Records from a data source
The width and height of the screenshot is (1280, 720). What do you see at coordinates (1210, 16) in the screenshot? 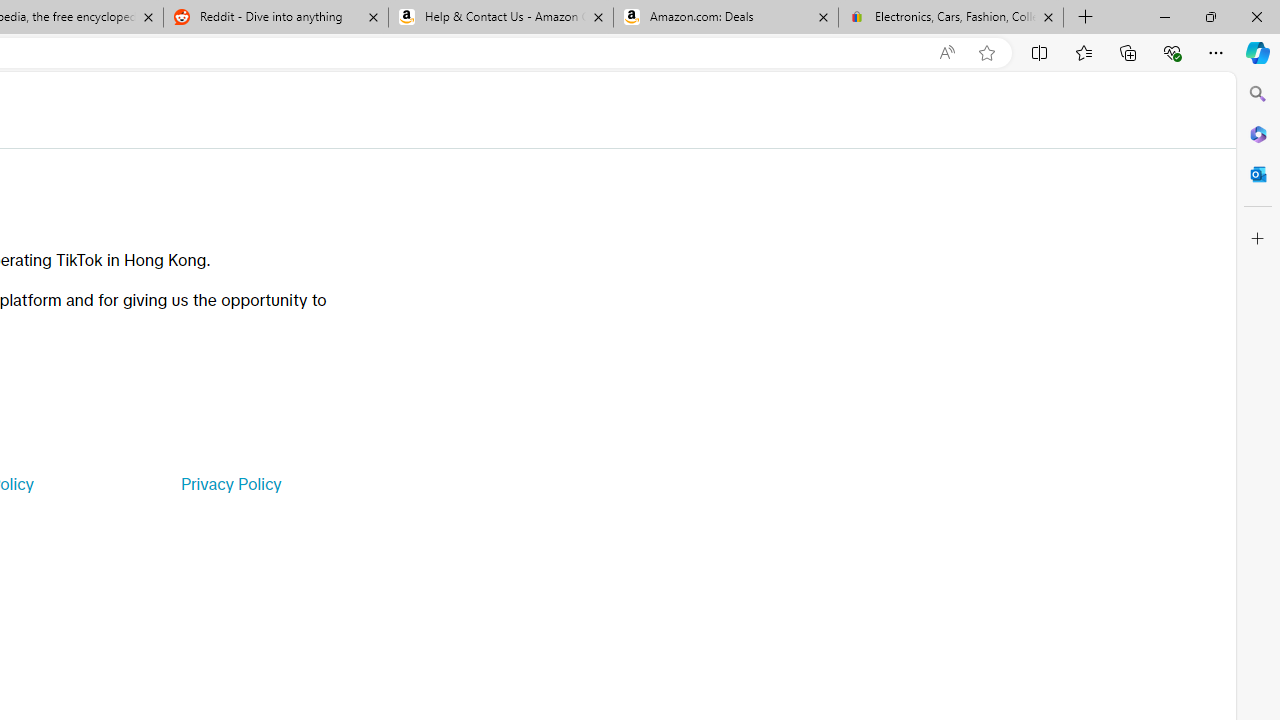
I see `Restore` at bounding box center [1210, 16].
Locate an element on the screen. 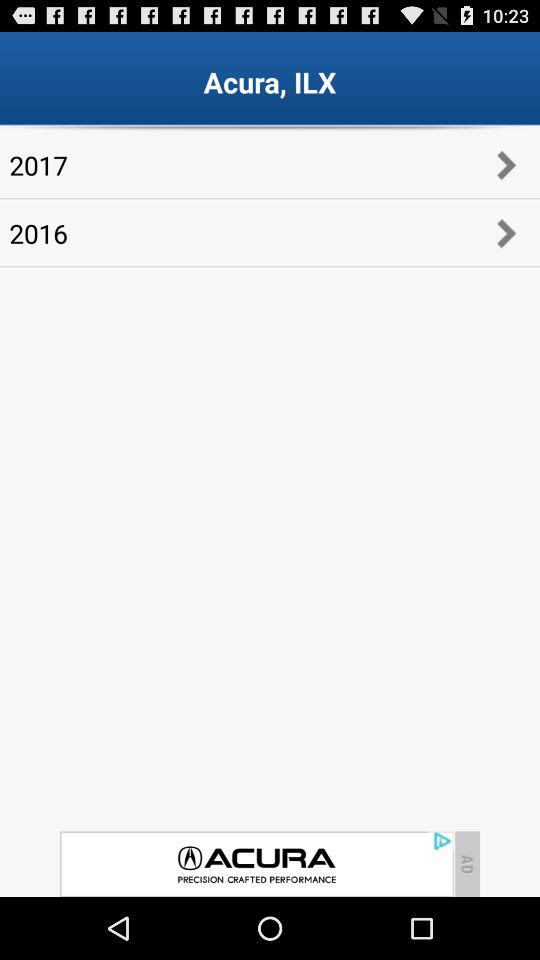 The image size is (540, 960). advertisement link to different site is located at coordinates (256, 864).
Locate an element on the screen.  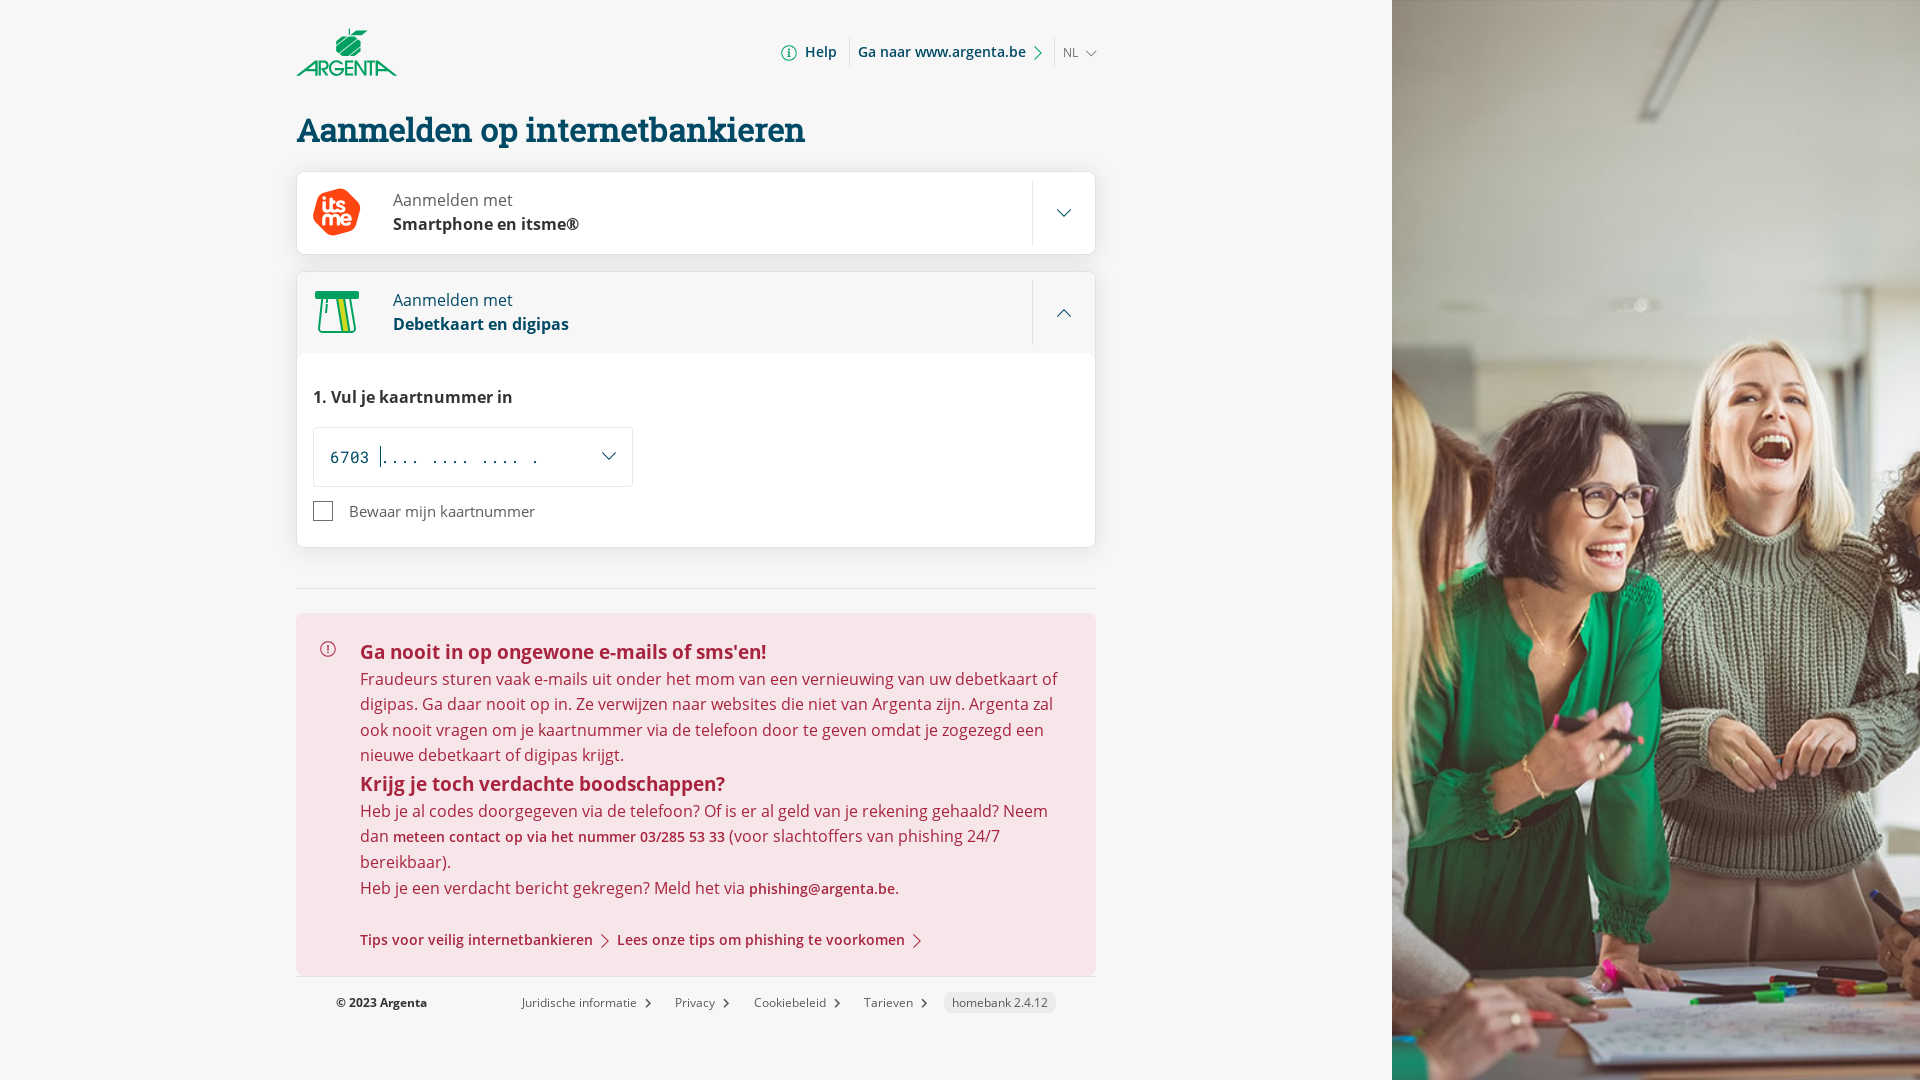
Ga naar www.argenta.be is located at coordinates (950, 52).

#### WRITTEN TASK:
Put the listing, beginning at its first line and stopping after the line that contains "center [1210, 16].", into a Markdown table with the columns No. and Text. Number each row, omit blank lines, and leave the pictures out.

#### PROBLEM SOLUTION:
| No. | Text |
|---|---|
| 1 | The width and height of the screenshot is (1280, 720). What do you see at coordinates (1210, 16) in the screenshot?  |
| 2 | I see `Restore` at bounding box center [1210, 16]. |